Faily addressed the question “where do we go from here” with an initial outline of the advances the Iraqi government has made in achieving a more inclusive and unified government, followed by three specific needs to create a more predictable and coherent policy to combat ISIS:
• Humanitarian concerns: With over 2.1 million displaced persons, primarily in the Kurdish region, affected communities need basic service provision and support.
• Military preparedness: The military requires appropriate training and equipment, complemented by allied forces intelligence sharing and technological support.
• Reconstruction assistance: Iraq is struggling with the “day after scenario” in liberated areas and needs to address governance and service provision for their populations.
While there must be a zero-tolerance policy toward ISIS in Iraq domestically, Faily said regional stability and the battle against ISIS also require a predictable and comprehensive policy towards Syria.
Jeffery focused on American involvement in the battle against ISIS and the challenges of defining a goal and appropriate methods moving forward. While uncomfortable, America has no choice but involve itself militarily in Iraq yet again. The challenge looking forward is to outline a strategy of engagement: “who will dig these guys out?” Jeffery asserted that a policy of containment is not sufficient, as ISIS is an extraordinary movement that is dangerous to the entire region.

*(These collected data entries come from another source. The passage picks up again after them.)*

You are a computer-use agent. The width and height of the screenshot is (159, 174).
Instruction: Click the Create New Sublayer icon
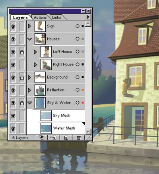pos(53,138)
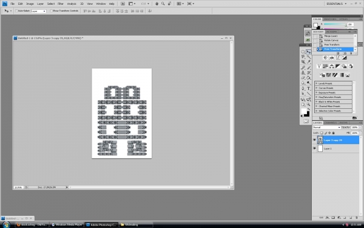Add a Levels adjustment

point(331,58)
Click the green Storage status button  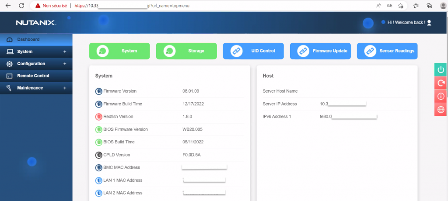[x=186, y=51]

Having just returned from six months in Amman, Muasher discussed the Jordanian perspective. He emphasized the broader context of the ISIS threat and the larger agenda needed to address underlying causes of ISIS’s emergence and appeal. While there is no public support for ISIS, many Jordanians are struggling with the question whether this is a war on their own values. While the murder of the Jordanian pilot has sparked demands for revenge, much like the US post 9/11, the larger commitment to a fundamental, values-based war is undecided. Regardless, regional stability is contingent upon a larger solution that includes a nonmilitary strategy alongside military engagements. Without addressing issues of economic opportunity and political inclusion, ISIS will not be defeated.
Questions and panel discussion focused primarily on how to combat the ideology behind ISIS and the extent to which the US should be involved. Jeffery emphasized the need for security first, but he was clear that an ideology will not be defeated militarily. Panelists agreed that it is the region’s responsibility to fight ISIS’s ideology. The United States should not wage an ideological war. Prompted with a question by Carnegie Fellow Jessica Matthews, Muasher highlighted the lack of “ground troops” to speak out against ISIS ideology, as so many of the governments fighting ISIS also suppress legitimate, liberal voices in their own countries.